As for precedents, the UCI has a number of cases on which it can fall back with regards to salbutamol. In 2014, the Italian rider Diego Ulissi was handed a nine-month ban when he returned a reading of 1920ng/ml – or some 80ng/ml lower than Froome – at the 2014 Giro d'Italia. Ulissi struggled to explain such high levels, despite undergoing special tests in Switzerland in order to replicate the conditions. Alessandro Petacchi was hit with a year-long ban in 2007 when he spiked out at 1320ng/ml, but Leonardo Piepoli was cleared during the same year after returning similar readings.
A possible ban and zero tolerance
For now, the case is in limbo.
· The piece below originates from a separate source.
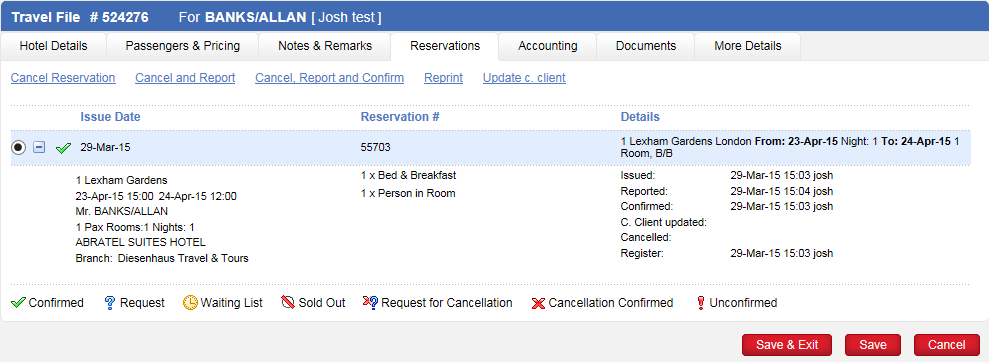Click the Cancel Reservation link
Screen dimensions: 989x362
[x=63, y=78]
Froome has already sent the UCI his first submission of evidence, but that was done within two weeks of the initial notification on September 20, the day of the World Championships time trial. The UCI has its lawyers, Team Sky have theirs, and one can assume that Froome even has his own counsel checking over the proceedings.
Ulissi returned his adverse analytical finding in May of 2014 but wasn't finally sanctioned until January the following year, meaning that any plans of Froome racing the Giro d'Italia in May could also be jeopardised. If Froome were, for instance, to receive the same, backdated ban of nine months that was handed to Ulissi (and to Alexandre Pliuschin, who also returned a positive test for salbutamol in 2014), then he would be suspended until June 2018.
As for Team Sky, this brings down the curtain on a year overshadowed by controversy and could lead them to terminate Froome's position on the team if they are to uphold their stance of zero tolerance.
The Jiffy-bag saga suggested an inability to keep track of medical records, saw them face questions over their ethical standards and left their claims of being transparent and clean looking hollow. Further bumps in the road came via Josh Edmondson, Gianni Moscon's repugnant behaviour at the Tour de Romandie and reports that riders wanted Brailsford to stand down, but Froome's current position threatens to overwhelm all that came before it.
In 2011, when Froome sprang from relative obscurity to finish second in the Vuelta a Espana, Team Sky took the decision to offer him a new contract and build a team around him. He became their franchise player, and that decision led to success after success. But despite the language used in their statement, there's no separation between Froome and Team Sky. The rider is the team, the team are the rider, and they are inextricably linked by the tally of wins they've rejoiced over in recent seasons, as much as they are by the controversies they have attracted.
There's no jumping ship. It's sink or swim time.